The powder keg performances of Cillian Murphy

28 Days Later, the apocalyptic zombie film which gave Cillian Murphy his breakout role, opens and closes with two near-identical scenes. Both moments find Jim, played by Murphy, scared, injured and confused, the camera pressed hard to his face as he tries to decipher the situation in which he finds himself. These bookends, while framed in a similar fashion, present two very different people; the Jim blissfully unaware of the zombie apocalypse gripping his world, and the Jim who’s just pressed a man’s eyeballs out with his thumbs to save his only friends and companions. A man who did what had to be done.

Throughout his career, the latter is the Murphy we have become familiar with. In almost every role he takes on, Murphy has an inherent control over his environment. Whether he is a mob boss, Irish revolutionary, Gotham’s least Hippocratic psychiatrist, or a world-changing nuclear physicist, he is preternaturally competent, a stoic statue of proficiency, a man who does what’s needed. Jim isn’t any of those things when we first meet him, but he learns fast.

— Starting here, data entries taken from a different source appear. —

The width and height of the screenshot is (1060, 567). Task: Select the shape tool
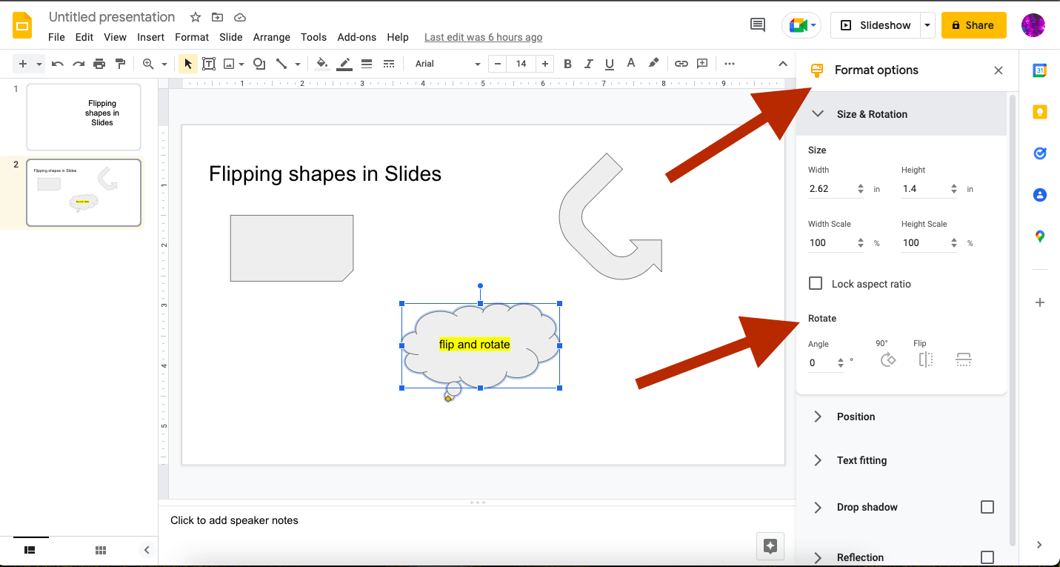(259, 64)
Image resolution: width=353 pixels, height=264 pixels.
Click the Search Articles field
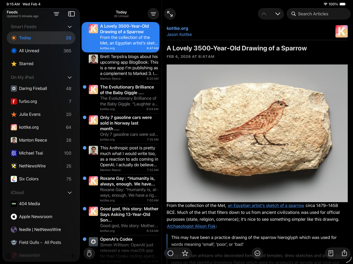click(x=319, y=14)
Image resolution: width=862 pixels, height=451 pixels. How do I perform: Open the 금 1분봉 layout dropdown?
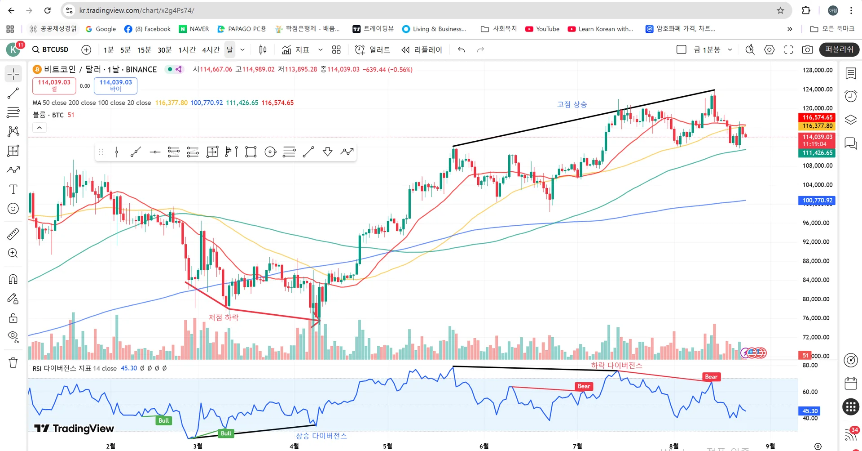click(730, 49)
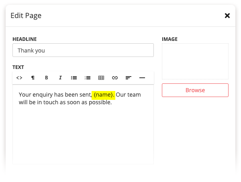Click the empty area below editor text
The width and height of the screenshot is (241, 182).
click(83, 136)
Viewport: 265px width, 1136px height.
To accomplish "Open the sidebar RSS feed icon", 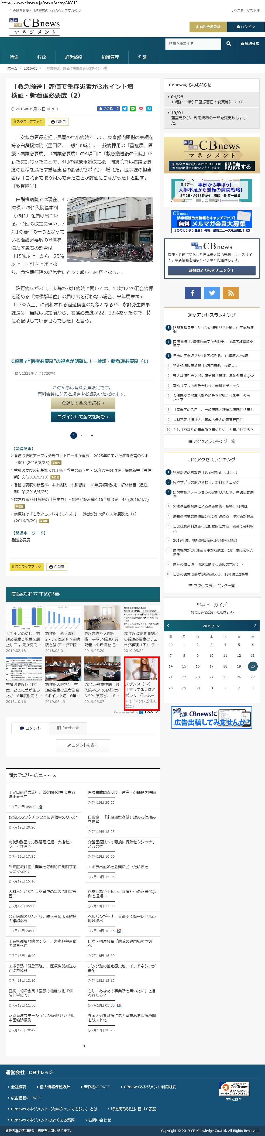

As we enter a summer in which Murphy is set to headline one of the biggest movies of the year, it is important to remember how anonymous he was when he was cast in Danny Boyle’s zombie thriller. Up to that point, the 26-year-old Cork-born actor had mostly bounced around British and Irish theater, before starring in Disco Pigs – a strange, dark little movie adapted from the Edna Walsh play he had also performed in. That said, it’s not hard to understand what Boyle and subsequent directors saw in the young actor. As if his piercing blue eyes and Roman bust of a face weren’t enough, Murphy has the kind of quiet, understated power that allows for both projection and unknowability.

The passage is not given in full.